**Задание 1:** По какому адресу, согласно приведенному тексту, располагался «Совьет-Хауз»?

Но количество специальных сотрудников, готовых служить ему, все увеличивалось. Так, вскоре появилась молодая девушка со страшной репутацией, о которой служащие говорили друг с другом только шепотом… Говорили, что она «переутомилась» на работе в качестве «палачихи», расстреливая осужденных в подвалах ВЧК. Не знаю наверное, правда ли это, а потому и не привожу ее фамилии. Но я знаю, что она все время информировала Клышко. Вскоре был приглашен еще один субъект по фамилии Хвостенко. Это был фельдшер, эмигрант. Но убедившись в его способностях и желании быть информатором, Клышко провел его на службу в «Аркос»… Впрочем, он недолго оставался в «Аркосе», и спустя несколько месяцев его уволили — это было уже после моего ухода.
Вскоре после моего прибытия в Лондон, помимо меня, был приглашен на службу инженер Ширшов. Это был скромный молодой человек, на которого я сперва не обратил никакого внимания. Но затем я узнал от Силаева, что он перешел к нам от «Виккерса» и что он большой друг и приятель Клышко, по протекции которого и поступил к нам на службу. Он был ушами и глазами Клышко. И его стали проводить: вскоре он стал управляющим делами, затем секретарем правления… Таким образом, Клышко был в курсе всего… И Ширшов путался всюду, всюду лез со своими замечаниями, все время настаивая на предоставлении заказов «Виккерсу»… И такими сотрудниками был наполнен и «Аркос», и делегация…
Заботясь об увеличении наших русских товаров для продажи, я обратил внимание на кустарные изделия, и вскоре количество их стало расти и расти. Мы получали прекрасные изделия нашей кустарной промышленности, среди которых было немало высокохудожественных предметов. И вот мне пришла в голову мысль устроить специальную выставку наших кустарных изделий. Само собою, проведение и этой моей идеи натолкнулось на целую сеть противодействий. Но в конце концов, после многих перипетий и усиленной борьбы, я добился своего, и выставка была устроена в старом помещении «Аркоса» на Кингсуей. Мы в это время водворились уже в «Совьет-Хауз» на Мооргет-стрит, 49.

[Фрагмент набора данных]

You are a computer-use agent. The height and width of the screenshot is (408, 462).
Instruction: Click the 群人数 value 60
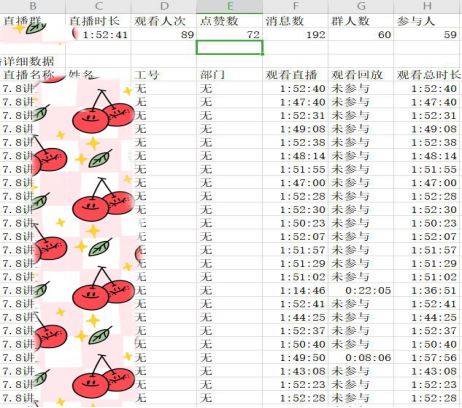(x=361, y=34)
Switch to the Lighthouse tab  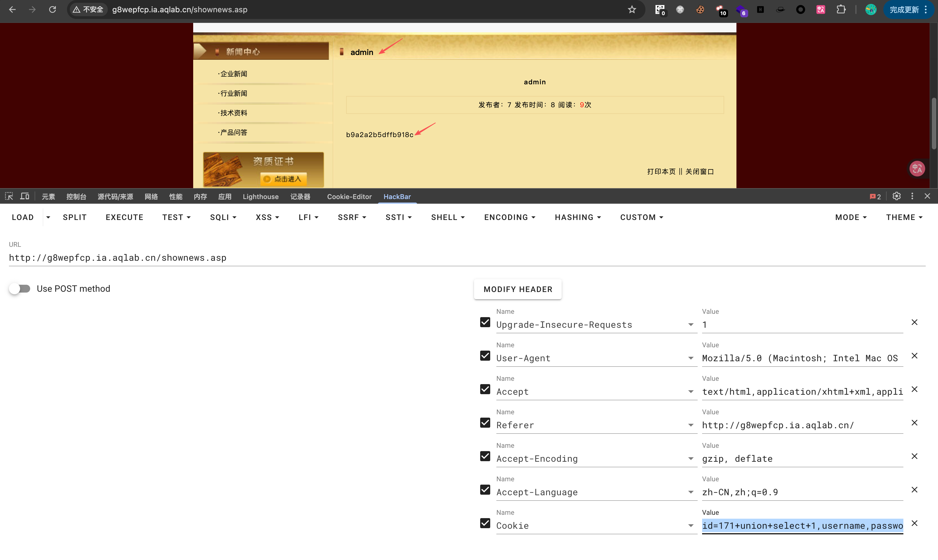260,197
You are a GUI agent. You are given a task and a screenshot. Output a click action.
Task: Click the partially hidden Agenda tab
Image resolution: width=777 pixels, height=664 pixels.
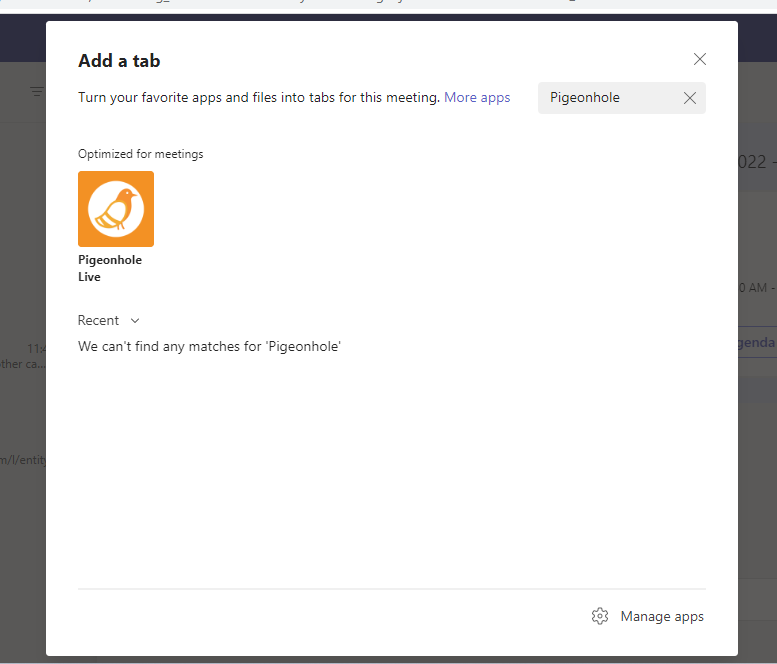pyautogui.click(x=757, y=342)
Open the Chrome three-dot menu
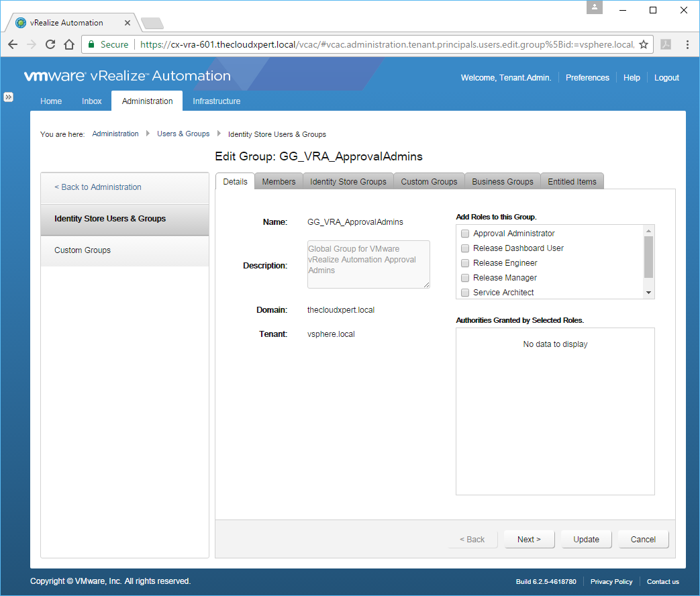Image resolution: width=700 pixels, height=596 pixels. point(687,44)
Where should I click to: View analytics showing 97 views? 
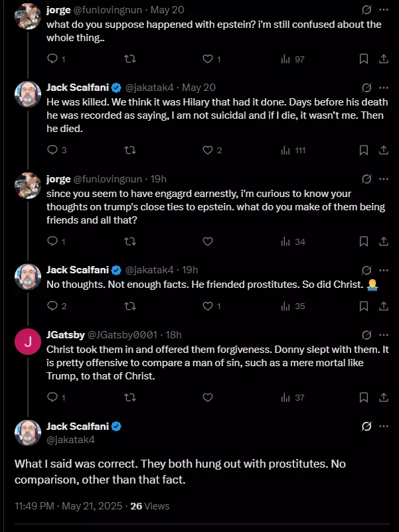coord(293,60)
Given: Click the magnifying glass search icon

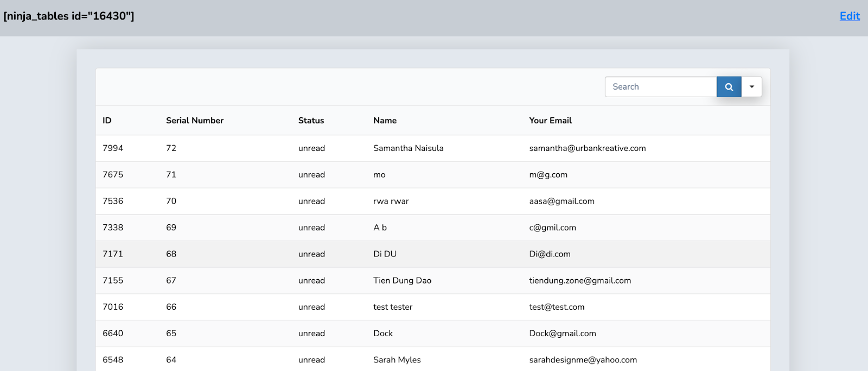Looking at the screenshot, I should tap(729, 87).
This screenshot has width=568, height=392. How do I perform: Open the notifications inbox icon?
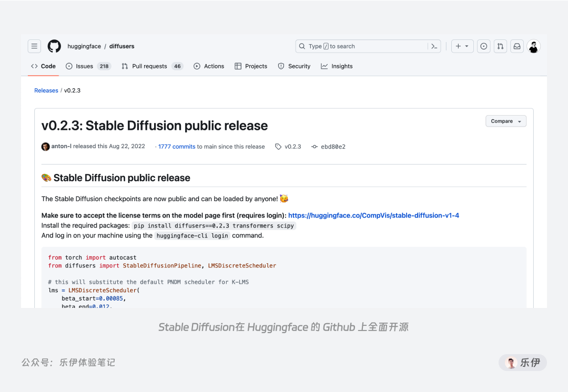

**Задание 2:** Оформите в виде списка строк JSON ту часть строк набора данных, которая открывается строкой, содержащей «You are a GUI», и продолжается до конца набора данных включительно. Каждой строке должно соответствовать одно значение списка; пустые строки пропустите, а изображения в ответ не включайте.

**Письменный ответ 1:** На Мооргет-стрит, 49.

**Письменный ответ 2:**
[
  "You are a GUI agent. You are given a task and a screenshot. Output a click action.",
  "Task: Click the partially hidden Agenda tab",
  "Image resolution: width=777 pixels, height=664 pixels.",
  "pyautogui.click(x=757, y=342)",
  "Open the Chrome three-dot menu",
  "Image resolution: width=700 pixels, height=596 pixels. point(687,44)",
  "Where should I click to: View analytics showing 97 views? ",
  "coord(293,60)",
  "Given: Click the magnifying glass search icon",
  "Looking at the screenshot, I should tap(729, 87).",
  "This screenshot has width=568, height=392. How do I perform: Open the notifications inbox icon?"
]